TASK REQUIREMENTS:
Beginning with the line that contains "Task: Open the Settings gear icon in sidebar" in the material below, print each line exactly until the line that contains "You are a computer-use" has been printed, then stop.

EXTRACTED DATA:
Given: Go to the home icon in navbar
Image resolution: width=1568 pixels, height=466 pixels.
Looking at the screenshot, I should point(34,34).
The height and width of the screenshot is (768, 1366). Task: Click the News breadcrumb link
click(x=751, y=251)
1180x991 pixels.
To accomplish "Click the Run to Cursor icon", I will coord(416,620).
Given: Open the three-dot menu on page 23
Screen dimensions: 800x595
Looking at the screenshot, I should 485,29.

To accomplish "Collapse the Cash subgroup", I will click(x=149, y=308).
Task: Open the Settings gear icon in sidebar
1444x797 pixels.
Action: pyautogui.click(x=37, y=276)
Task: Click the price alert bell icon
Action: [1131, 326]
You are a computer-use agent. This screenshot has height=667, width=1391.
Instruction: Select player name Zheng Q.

TASK RESULT:
Task: Open the Settings gear icon in sidebar
1444x797 pixels.
Action: pyautogui.click(x=37, y=276)
Task: Click the price alert bell icon
Action: [1131, 326]
You are a computer-use agent. This screenshot has height=667, width=1391.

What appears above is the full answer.